Julie Phillips, in her book The Baby on the Fire Escape, notes that the mother figure is antithetical to the classic hero’s journey—she is what the young son must leave behind in pursuit of adventure. And while the novel did feature heroines early on, it was from its inception a bourgeois form intended to morally instruct young female readers. In this tradition, Samuel Richardson’s Pamela; or, Virtue Rewarded (1740) and Clarissa; or, The History of a Young Lady (1748) made their marks; the heroines’ stories often resolved either in sexual ruin or marriage. What came after marriage remained obscured, the mother denied subjectivity. Psychoanalysis, in its turn, embedded the perception of the mother as little more than an accessory to her child’s narrative arc. “The Freudian view… was that mothering was the end of growth and achievement for a woman,” Phillips writes. “The psychoanalytic insistence on the Oedipal drama as the origin of both creativity and the self relegates the mother not only to a supportive role but to a predetermined one.”
I can’t help but feel that this conceptualization of mothers was on full display in the first wave of the memoir boom of the aughts, which brought us runaway hits from the perspective of the grown daughter or son whose mother had become monstrous through her failure at this supportive role—Augusten Burroughs’s Running with Scissors is representative. Readers gobbled up the private, shameful details of the mother’s failure, eager to offer up for evaluation what Bracha Ettinger called the “ready-made mother-monster,” whose villainy could neatly account for the writer’s neurosis and perhaps also stand in as a proxy scapegoat for the reader’s own dysfunction. More contemporary memoirs of maternal experience can seem almost like a defiant response.
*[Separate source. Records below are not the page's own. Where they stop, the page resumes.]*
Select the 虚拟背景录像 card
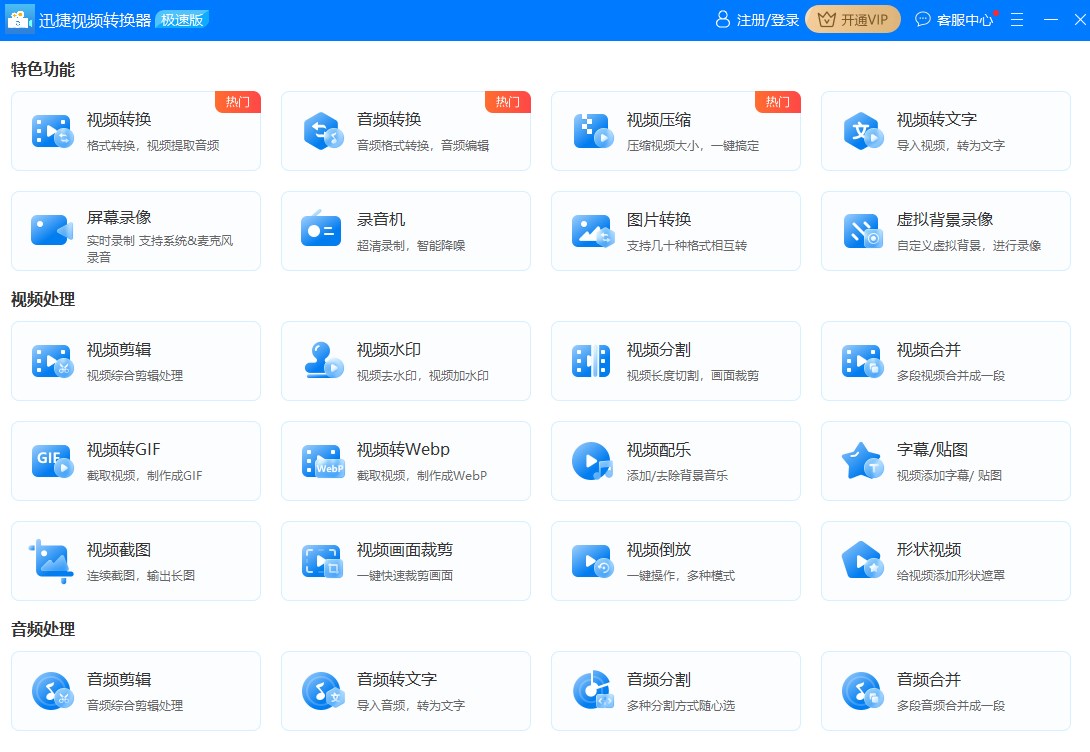This screenshot has width=1090, height=752. pos(945,231)
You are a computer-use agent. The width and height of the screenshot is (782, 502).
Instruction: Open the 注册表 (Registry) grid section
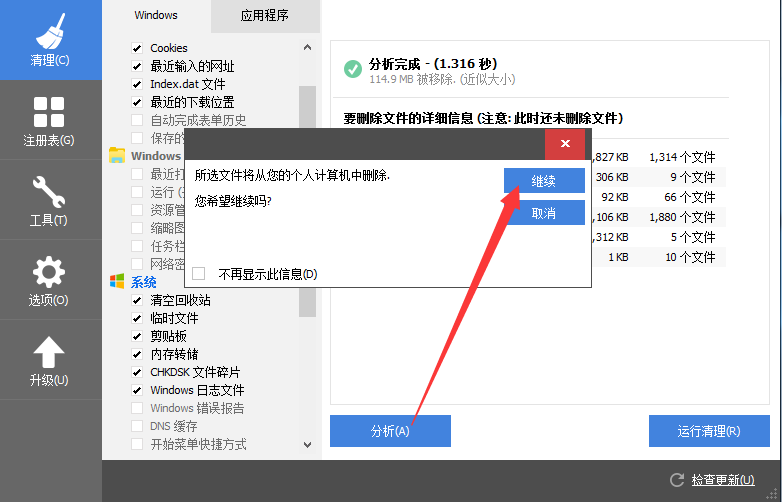point(50,120)
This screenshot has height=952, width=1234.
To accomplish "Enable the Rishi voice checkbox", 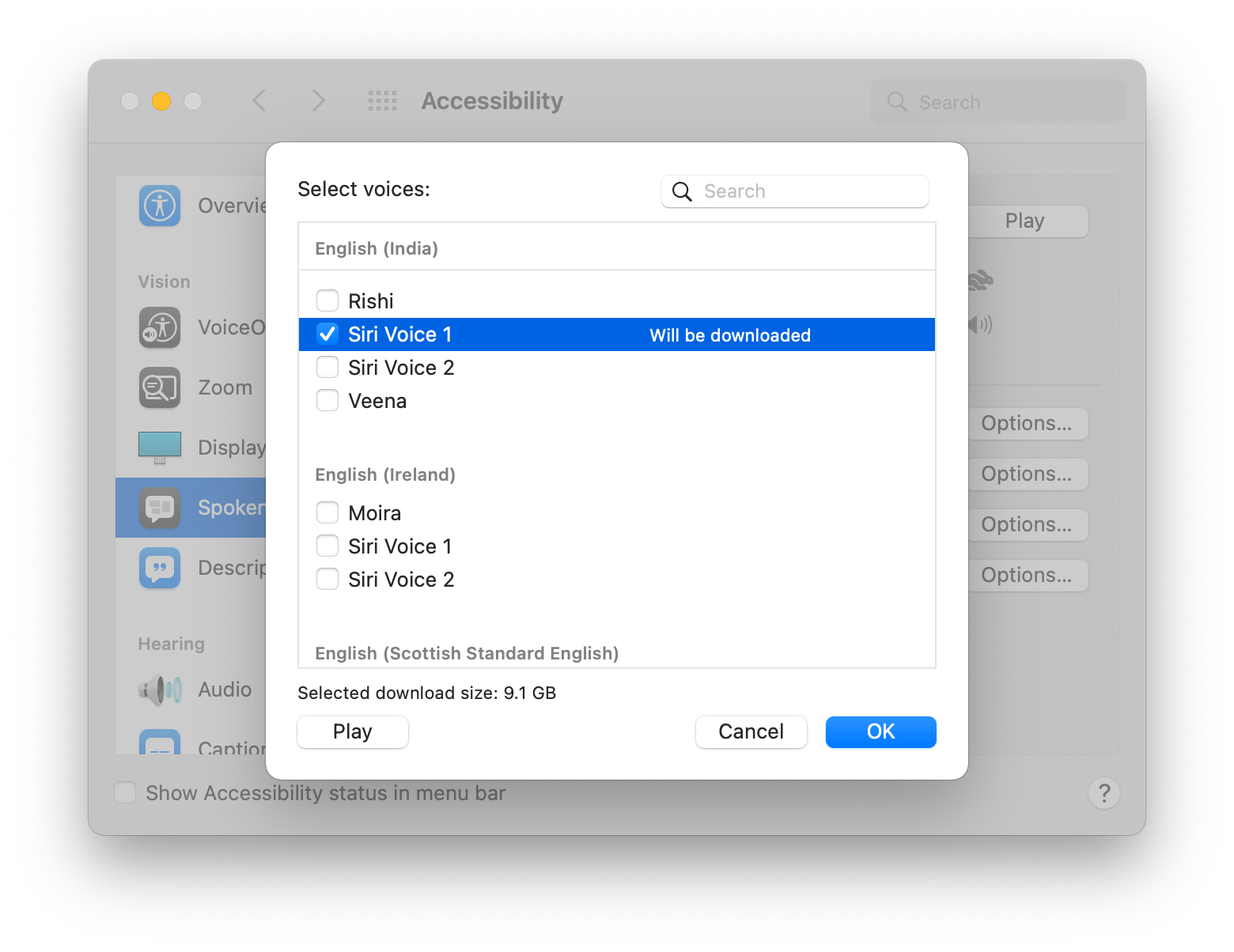I will coord(327,301).
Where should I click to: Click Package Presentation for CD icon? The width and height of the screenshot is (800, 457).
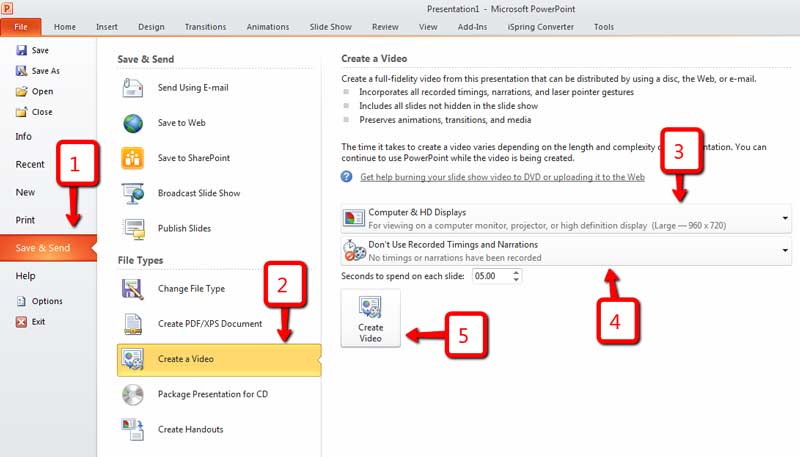[133, 394]
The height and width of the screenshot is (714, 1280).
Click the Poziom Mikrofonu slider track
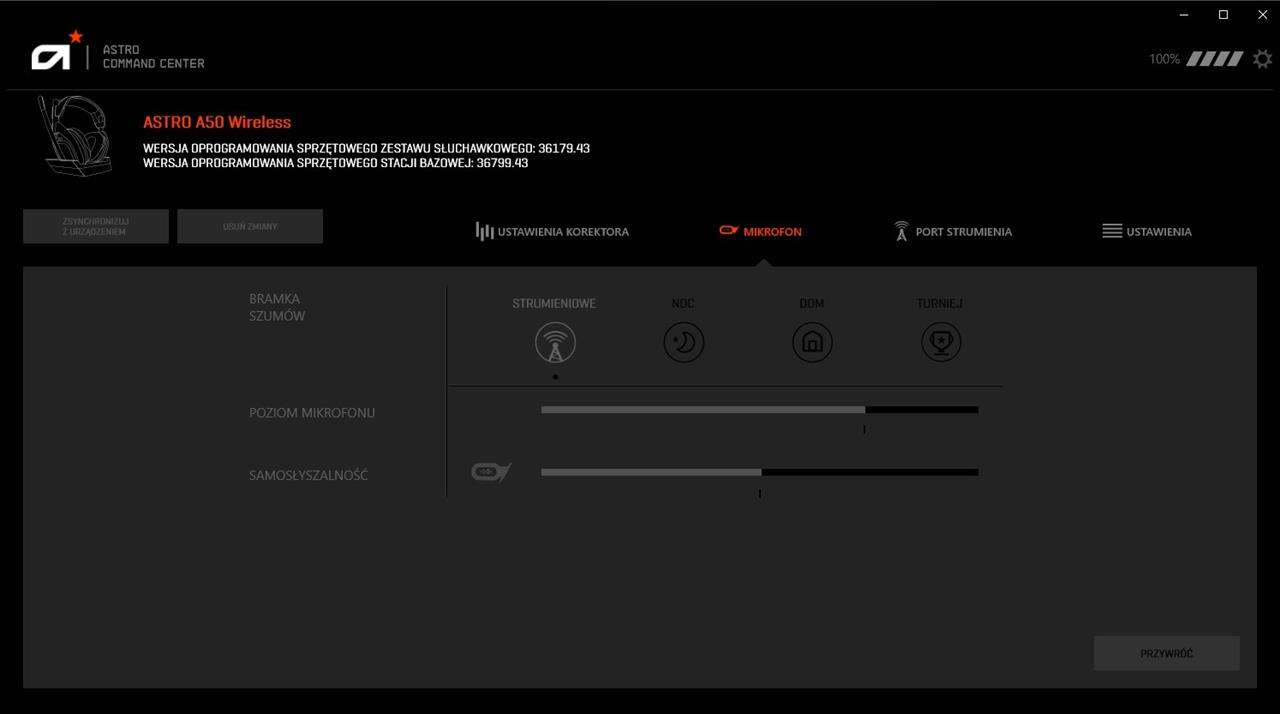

Phillips suggests, in her biographies of writers and artists who are mothers, that Diane di Prima thrived under the discipline that motherhood imposed upon her life, and that Doris Lessing’s strong perspective on power and politics would never have taken shape had she not been forced to observe from the periphery. In telling her subjects’ stories, Phillips reclaims the hero’s journey for them. “Their subjectivity was in their losing and finding of themselves, first in adolescence, then in maternity, then in maturity, confronting their ‘annihilation’ and regaining their power,” she writes. “It’s the story of a central figure who goes on a journey of self-discovery… Someone who descends into the underworld and comes back.” Becoming a mother is one of the most profound transformations that occur in an average life, upending one’s identity and relationship to self and world not just once but, as Phillips points out, again and again. And so it is strange and disappointing that maternity is more often the terminus of narrative than its beginning. Even feminist texts have a way of wrapping up the grand journey of self-discovery with the revelation of pregnancy or childbirth, so that the mother-to-be can exit the stage gracefully, off to occupy the irrelevant territory where she will live out her days.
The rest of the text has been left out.